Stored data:
=== Section Start ===

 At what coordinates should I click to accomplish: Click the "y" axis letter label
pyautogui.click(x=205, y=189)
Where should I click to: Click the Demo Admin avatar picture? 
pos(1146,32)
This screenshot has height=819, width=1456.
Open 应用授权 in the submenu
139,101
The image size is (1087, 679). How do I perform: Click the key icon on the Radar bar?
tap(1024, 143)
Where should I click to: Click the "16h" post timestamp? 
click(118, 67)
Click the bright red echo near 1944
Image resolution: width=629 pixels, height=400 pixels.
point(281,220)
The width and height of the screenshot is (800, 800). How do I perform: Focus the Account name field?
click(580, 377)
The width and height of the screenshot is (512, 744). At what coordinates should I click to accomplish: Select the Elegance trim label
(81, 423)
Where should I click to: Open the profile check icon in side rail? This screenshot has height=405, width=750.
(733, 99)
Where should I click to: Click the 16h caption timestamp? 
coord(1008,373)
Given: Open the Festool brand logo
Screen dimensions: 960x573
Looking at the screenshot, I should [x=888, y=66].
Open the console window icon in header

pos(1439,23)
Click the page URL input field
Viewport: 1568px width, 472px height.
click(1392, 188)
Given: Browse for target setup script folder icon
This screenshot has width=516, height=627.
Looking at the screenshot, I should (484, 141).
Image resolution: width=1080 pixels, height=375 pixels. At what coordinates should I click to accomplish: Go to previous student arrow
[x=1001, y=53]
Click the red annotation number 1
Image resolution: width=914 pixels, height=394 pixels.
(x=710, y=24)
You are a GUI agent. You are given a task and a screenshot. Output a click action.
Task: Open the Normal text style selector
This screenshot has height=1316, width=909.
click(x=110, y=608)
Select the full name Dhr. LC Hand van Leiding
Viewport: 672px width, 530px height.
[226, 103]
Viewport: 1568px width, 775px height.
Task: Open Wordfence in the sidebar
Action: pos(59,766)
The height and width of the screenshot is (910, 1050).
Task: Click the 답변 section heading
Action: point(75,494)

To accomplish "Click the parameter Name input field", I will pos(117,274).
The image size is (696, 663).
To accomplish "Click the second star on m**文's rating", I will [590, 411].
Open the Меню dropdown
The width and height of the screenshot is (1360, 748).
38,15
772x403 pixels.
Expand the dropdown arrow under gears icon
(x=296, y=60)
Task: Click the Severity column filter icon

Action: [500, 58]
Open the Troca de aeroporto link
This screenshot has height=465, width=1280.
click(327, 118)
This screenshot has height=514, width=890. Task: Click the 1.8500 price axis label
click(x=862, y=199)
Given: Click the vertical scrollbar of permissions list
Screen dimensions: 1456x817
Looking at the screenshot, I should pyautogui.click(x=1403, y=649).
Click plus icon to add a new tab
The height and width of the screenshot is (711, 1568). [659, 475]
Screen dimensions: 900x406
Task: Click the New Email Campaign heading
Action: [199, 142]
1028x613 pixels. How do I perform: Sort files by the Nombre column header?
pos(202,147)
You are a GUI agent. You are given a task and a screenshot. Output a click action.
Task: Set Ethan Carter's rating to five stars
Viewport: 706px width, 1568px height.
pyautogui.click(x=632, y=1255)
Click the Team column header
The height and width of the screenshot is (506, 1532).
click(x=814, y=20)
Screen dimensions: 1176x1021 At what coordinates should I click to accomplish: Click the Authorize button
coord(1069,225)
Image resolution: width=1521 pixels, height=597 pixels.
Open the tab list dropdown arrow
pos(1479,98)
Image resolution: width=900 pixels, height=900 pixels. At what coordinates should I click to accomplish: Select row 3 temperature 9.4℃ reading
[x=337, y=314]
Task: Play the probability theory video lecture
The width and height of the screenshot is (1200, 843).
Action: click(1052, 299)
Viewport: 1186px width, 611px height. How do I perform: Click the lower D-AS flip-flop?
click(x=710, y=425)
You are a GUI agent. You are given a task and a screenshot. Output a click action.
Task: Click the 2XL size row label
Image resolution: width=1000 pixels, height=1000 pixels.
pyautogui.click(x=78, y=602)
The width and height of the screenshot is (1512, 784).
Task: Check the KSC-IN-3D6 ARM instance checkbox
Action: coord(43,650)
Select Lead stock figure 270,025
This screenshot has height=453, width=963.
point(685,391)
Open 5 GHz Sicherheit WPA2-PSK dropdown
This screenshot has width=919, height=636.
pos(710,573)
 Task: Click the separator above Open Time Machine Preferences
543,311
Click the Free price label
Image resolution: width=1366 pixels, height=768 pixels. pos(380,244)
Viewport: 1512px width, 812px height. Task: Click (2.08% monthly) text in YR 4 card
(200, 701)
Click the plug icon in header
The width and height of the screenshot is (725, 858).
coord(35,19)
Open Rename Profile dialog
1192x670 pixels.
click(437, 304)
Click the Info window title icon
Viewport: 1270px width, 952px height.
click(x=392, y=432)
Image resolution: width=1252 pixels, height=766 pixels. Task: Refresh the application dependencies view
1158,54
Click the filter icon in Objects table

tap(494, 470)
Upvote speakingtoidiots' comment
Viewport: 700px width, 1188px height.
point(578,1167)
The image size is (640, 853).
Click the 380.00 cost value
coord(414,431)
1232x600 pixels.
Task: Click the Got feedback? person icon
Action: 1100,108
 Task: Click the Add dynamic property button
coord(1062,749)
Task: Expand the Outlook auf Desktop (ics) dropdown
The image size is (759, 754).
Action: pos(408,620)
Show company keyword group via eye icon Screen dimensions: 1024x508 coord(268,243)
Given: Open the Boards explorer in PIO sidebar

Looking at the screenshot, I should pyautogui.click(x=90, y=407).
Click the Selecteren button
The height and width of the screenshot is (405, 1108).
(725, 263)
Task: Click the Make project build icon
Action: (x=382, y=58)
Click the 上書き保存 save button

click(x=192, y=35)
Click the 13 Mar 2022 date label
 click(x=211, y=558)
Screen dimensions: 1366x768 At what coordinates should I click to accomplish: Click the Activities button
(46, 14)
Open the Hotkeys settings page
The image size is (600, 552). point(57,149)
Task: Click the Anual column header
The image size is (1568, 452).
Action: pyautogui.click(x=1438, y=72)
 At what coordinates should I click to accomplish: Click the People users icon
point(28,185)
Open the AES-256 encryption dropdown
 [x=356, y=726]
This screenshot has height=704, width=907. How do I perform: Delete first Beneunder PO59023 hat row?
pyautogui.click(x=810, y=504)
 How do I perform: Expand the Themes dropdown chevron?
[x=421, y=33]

=== Section End ===

### Work to be completed
Look above for the line holding "Given: Open the Festool brand logo", then set down exactly that line and every line after it up to and including the line holding "Select the full name Dhr. LC Hand van Leiding", with nothing else.

### Written response
Given: Open the Festool brand logo
Screen dimensions: 960x573
Looking at the screenshot, I should [x=888, y=66].
Open the console window icon in header

pos(1439,23)
Click the page URL input field
Viewport: 1568px width, 472px height.
click(1392, 188)
Given: Browse for target setup script folder icon
This screenshot has width=516, height=627.
Looking at the screenshot, I should (484, 141).
Image resolution: width=1080 pixels, height=375 pixels. At what coordinates should I click to accomplish: Go to previous student arrow
[x=1001, y=53]
Click the red annotation number 1
Image resolution: width=914 pixels, height=394 pixels.
(x=710, y=24)
You are a GUI agent. You are given a task and a screenshot. Output a click action.
Task: Open the Normal text style selector
This screenshot has height=1316, width=909.
click(x=110, y=608)
Select the full name Dhr. LC Hand van Leiding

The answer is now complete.